Najm Hosain Syed (Note: Punjabi: نجم حسین سید) (born 1935) is a Pakistani writer of Punjabi language. He has written poetry and plays in the Punjabi language as well as literary criticism on Punjabi literature in his Recurrent Patterns in Punjabi Poetry. A well known Punjabi poem of his is Roz Mildiyan Di Ek Dujay Nu Kuno Kun Sunaye Achanba Gal.

==Early life and career==
Najm Hosain Syed was born in 1936 in Batala, Punjab, British India and later moved to Lahore, Pakistan after the independence of Pakistan in 1947. He received his master's degree in English from Forman Christian College, Lahore in 1958. For his career, he joined the Pakistan Civil Service and worked there until his retirement in 1995.

He was married to classical singer Samina Syed, who died of cancer in 2016.
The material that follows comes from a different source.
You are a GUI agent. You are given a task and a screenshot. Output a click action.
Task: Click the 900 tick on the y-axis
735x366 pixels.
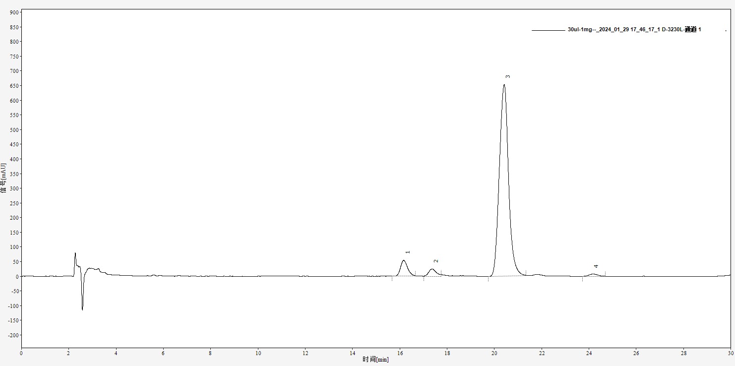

Najm Hosain Syed has mentored many writers and has been a source of guidance for many others interested in Punjabi literature. Najm Hosain Syed and his classical-music-singer wife Samina Syed (1944-2016) used to hold weekly gatherings or live music concerts at their home in Lahore for music enthusiasts called Sangat from the 1970s onwards until her death in 2016. Samina Syed had learned classical music from Ustad Chotay Ghulam Ali of Patiala Gharana. Najm Syed reportedly does not give interviews on television or radio. He chooses to publish his books with relatively less-known publishers.

== Major works ==
Najm Hosain Syed has written poetry, criticism and plays in Punjabi. He has published over 100 books. He is considered pioneer of the modern Punjabi literature.

His major works include:

- Deewa Mundri (2010)
- Gal Waar Di (2010)
- Khyal Dukkad (2011)
- Rang (2000)
- Khappay (1986) - Punjabi Adabi Markaz, Lahore
- Kafian (1965)
- Chandan Rukh Tay Vehda (1968)
- Kkyal keh Khayal
- Takht Lahore (The Throne of Lahore) (1970)
- Sedhaan (The Directions) (1967)
- Saaran (The Awareness) (1974)
- Alfo Pairni Di Vaar
- Bar di Var (1969)
- Harh De Phull (1989)
- Sachch Sada Abadi Karna (Always Cultivate the Truth) (1988)
- Ikk Raat Ravi Di (1983)
Many works of Syed are directed in the form of plays by Huma Safdar's theatre "Sangat" such as "Rajni" and Ik Raat Ravi Di.